Wednesday, July 03, 2024

Fallout: The Vault Dweller's Official Cookbook by Victoria Rosenthal

I am utterly unqualified to give any kind of judgement on this book, for a couple of reasons. First, it's a cookbook, and I do basically no cooking these days. (I was an OK bachelor cook, and a similarly OK make-the-basics-for-the-kids cook when they were young, but The Wife is the main cook in this house these days, and even the secondary cook is now my second child at this point - so any skills I did have are quite atrophied.)

Second, I didn't use the book for its intended purpose: I didn't cook from it. I didn't even read it word-for-word, though I'm not sure if anyone reads cookbooks that way. I did go through all of the pages, reading big chunks of it, to get the sense of what's in it, but that's not the same thing.

So: Fallout: The Vault Dweller's Official Cookbook. A line extension from the popular series of video games - which I've been playing a lot this past decade - published in 2018, presumably as part of the promotional campaign for Fallout 76, the most recent game.

It's structured like a normal cookbook, with sections on Basics, Appetizers, Soups and Stews, Sides, Mains, Dessert, and Drinks. All of the recipes are relatively normal food, generally with ingredients commonly available to North Americans and using American measurements, with "emendations" to the names of dishes and some of the ingredients to allow them to be adapted to the post-apocalyptic Fallout world. So, for example, the recipe for Mutant Mantis Marsala uses chicken in the real directions and has a note that Vault Dwellers should substitute a different meat in the blasted wasteland.

As I said, I haven't cooked from it. But it looks entirely usable - it's not a joke or a fake, it's a real cookbook with real recipes that uses Fallout names and tells the reader how to make dishes that look like food from the Fallout world. That includes a lot of the staples of the series - details on making Nuka-Cola syrup, for example, and then using that to make a range of branded drinks. Readers can also make their own Fancy Lads Snack Cakes, Deathclaw Wellingham, and InstaMash, plus lots of other things that are not as obviously "this thing from this game" but use the names of animals and NPCs in the games  to be "a dish that this person could plausibly have made."

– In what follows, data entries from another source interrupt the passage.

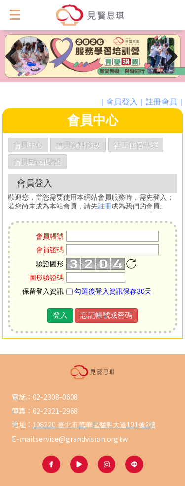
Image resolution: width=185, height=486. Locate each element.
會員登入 (122, 102)
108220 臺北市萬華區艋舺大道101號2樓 (94, 425)
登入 (60, 315)
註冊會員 (161, 102)
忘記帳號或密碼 (106, 315)
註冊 (104, 206)
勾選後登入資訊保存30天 (108, 291)
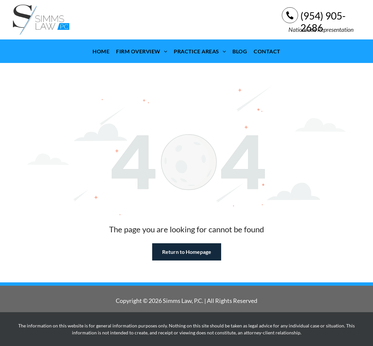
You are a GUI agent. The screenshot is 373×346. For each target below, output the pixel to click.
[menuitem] (101, 51)
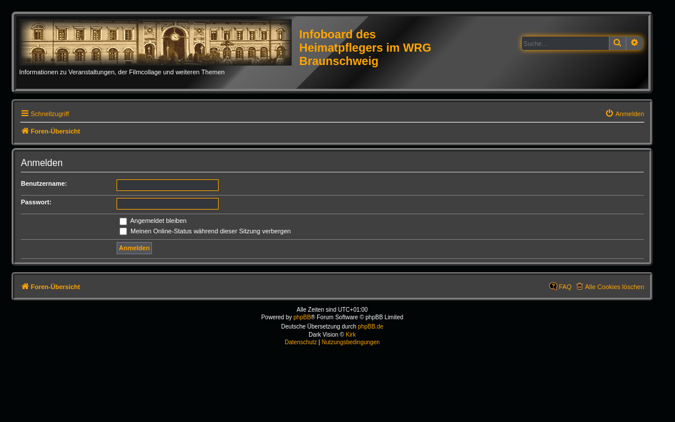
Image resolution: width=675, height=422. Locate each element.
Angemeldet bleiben (153, 220)
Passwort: (36, 202)
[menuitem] (624, 114)
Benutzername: (44, 183)
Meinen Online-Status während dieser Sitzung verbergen (205, 231)
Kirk (350, 334)
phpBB (302, 317)
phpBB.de (370, 326)
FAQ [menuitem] (565, 286)
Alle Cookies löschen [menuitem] (614, 286)
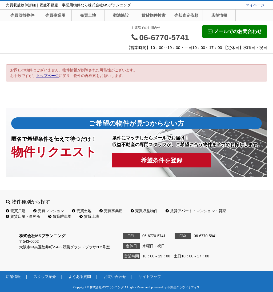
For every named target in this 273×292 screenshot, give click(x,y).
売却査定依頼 (186, 15)
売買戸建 (15, 211)
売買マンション (48, 211)
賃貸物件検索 (154, 15)
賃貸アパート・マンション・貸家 (196, 211)
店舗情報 (219, 15)
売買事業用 (55, 15)
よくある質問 (80, 276)
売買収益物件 (22, 15)
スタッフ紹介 (45, 276)
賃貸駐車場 (59, 216)
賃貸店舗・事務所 (23, 216)
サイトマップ (150, 276)
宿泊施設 (121, 15)
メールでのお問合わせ (235, 31)
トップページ (47, 75)
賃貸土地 (89, 216)
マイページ (255, 5)
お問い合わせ (115, 276)
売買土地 (88, 15)
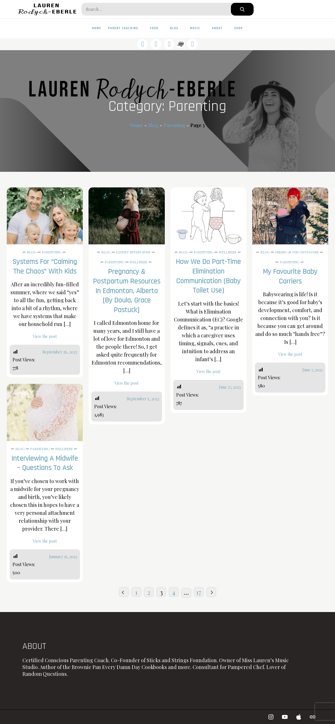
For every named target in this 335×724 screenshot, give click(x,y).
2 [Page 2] (148, 592)
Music (197, 28)
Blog (177, 28)
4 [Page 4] (173, 592)
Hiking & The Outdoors (297, 252)
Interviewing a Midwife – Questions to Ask (44, 463)
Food (156, 28)
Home (97, 28)
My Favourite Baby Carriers (290, 276)
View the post (45, 336)
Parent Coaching (125, 28)
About (219, 28)
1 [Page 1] (136, 592)
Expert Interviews (133, 252)
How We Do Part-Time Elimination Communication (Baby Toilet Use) (208, 276)
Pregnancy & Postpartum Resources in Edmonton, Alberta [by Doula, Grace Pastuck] (126, 291)
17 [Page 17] (198, 592)
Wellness (138, 262)
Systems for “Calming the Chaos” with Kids (44, 266)
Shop (238, 28)
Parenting (51, 252)
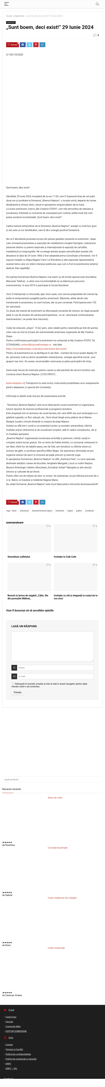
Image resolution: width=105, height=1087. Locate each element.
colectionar (24, 511)
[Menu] (6, 4)
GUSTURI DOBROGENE (16, 1031)
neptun (70, 511)
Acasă (9, 16)
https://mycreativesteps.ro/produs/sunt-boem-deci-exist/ (37, 348)
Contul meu (11, 1017)
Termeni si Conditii (14, 1049)
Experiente (19, 16)
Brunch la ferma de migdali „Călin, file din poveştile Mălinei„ (28, 597)
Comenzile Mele (13, 1026)
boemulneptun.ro (15, 383)
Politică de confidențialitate (18, 1054)
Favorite (9, 1022)
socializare (89, 511)
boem (14, 511)
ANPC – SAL (11, 1068)
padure (79, 511)
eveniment (60, 511)
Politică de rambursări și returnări (21, 1059)
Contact (9, 1044)
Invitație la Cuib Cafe (65, 556)
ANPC (8, 1064)
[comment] (52, 646)
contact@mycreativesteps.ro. (37, 344)
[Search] (97, 4)
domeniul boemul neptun (42, 511)
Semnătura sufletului (19, 556)
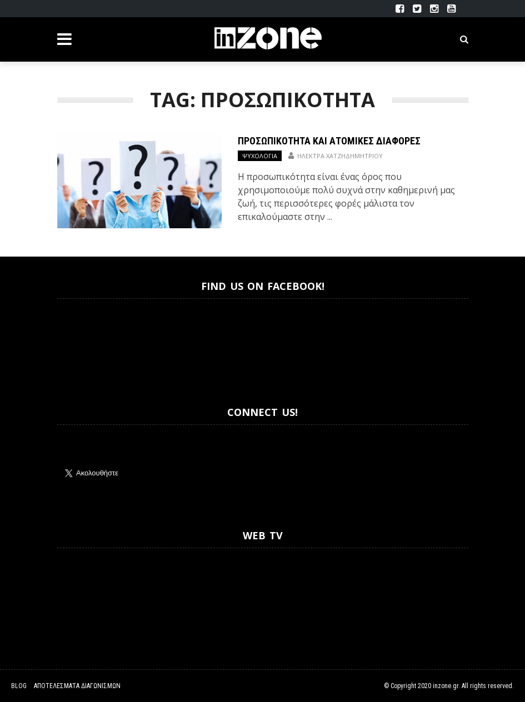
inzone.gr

I don't know that we will actually cook from this book. My Wife's leisure activities do not extend to that kind of video gaming, so I'm not expecting a big groundswell of interest (from me, either - I love to play Fallout games but I'm not sure that means I want to make my own Buffout and eat it). But it is fun and full of good pictures of the recipes: it's a great, very specific cookbook that could be used to make a very amusing feast for the right gathering, or just a few random recipes to throw into the mix for some family.